*What this task involves*: Please retype exactly, and with nothing added, the lines of the material from the one with "Shipping (403, 481)" through the final one.

*Exercise data*:
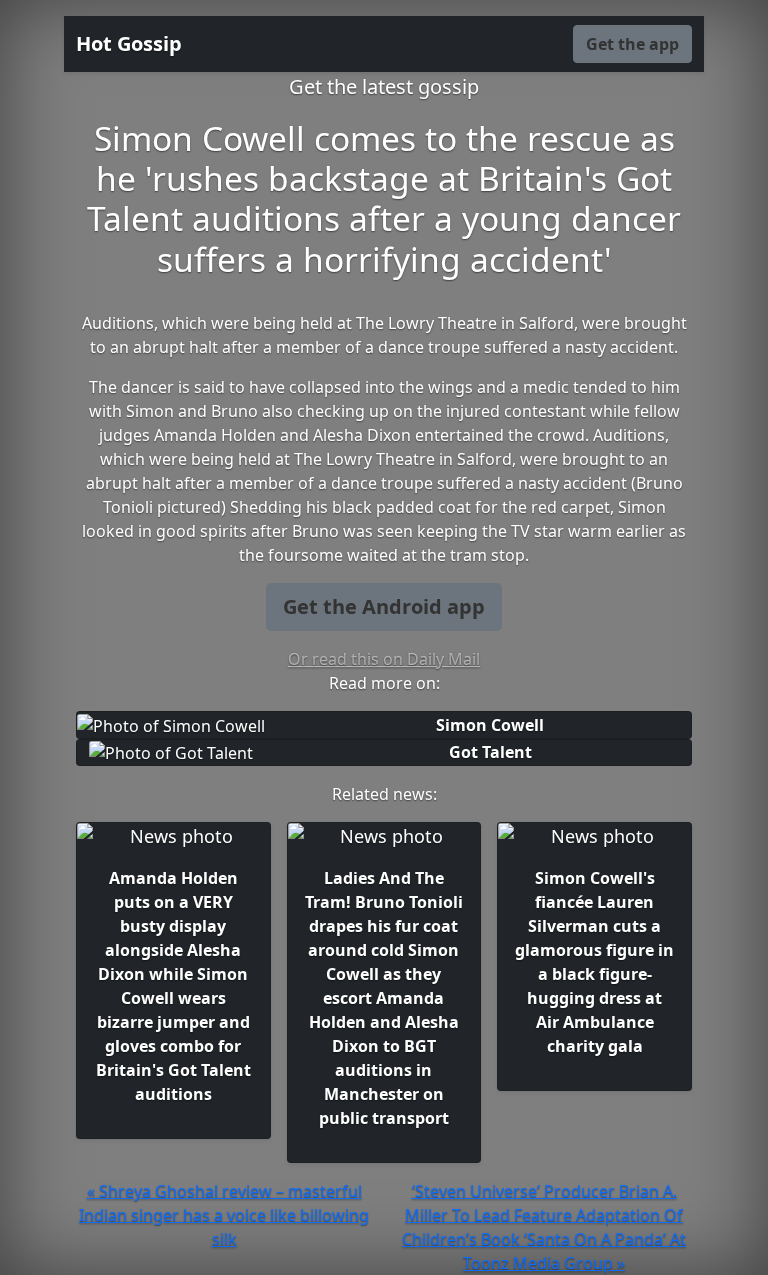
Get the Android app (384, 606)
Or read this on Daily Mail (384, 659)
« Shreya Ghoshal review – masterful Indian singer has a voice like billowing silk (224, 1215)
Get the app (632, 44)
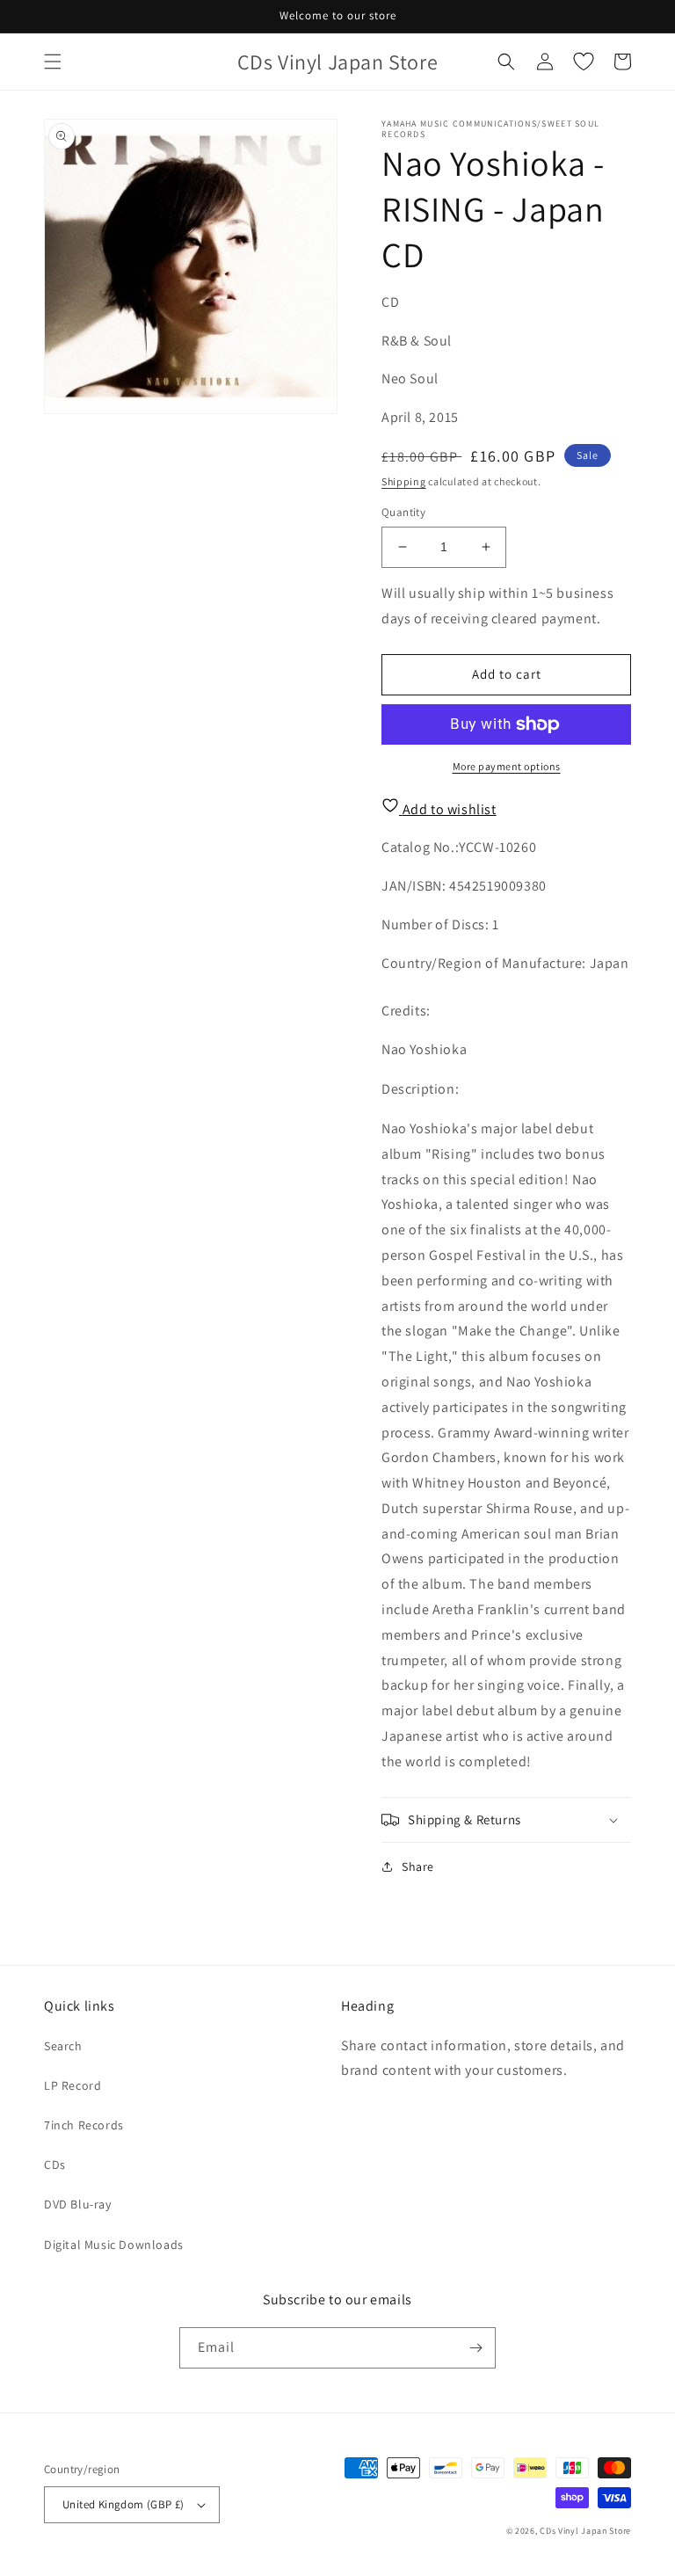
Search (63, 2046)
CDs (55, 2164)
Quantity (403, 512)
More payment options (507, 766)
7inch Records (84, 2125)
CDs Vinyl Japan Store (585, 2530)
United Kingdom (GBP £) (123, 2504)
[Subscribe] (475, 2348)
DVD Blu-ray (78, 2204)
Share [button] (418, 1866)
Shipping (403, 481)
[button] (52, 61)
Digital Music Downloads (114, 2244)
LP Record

*Exercise response*:
Shipping (403, 481)
[button] (52, 61)
Digital Music Downloads (114, 2244)
LP Record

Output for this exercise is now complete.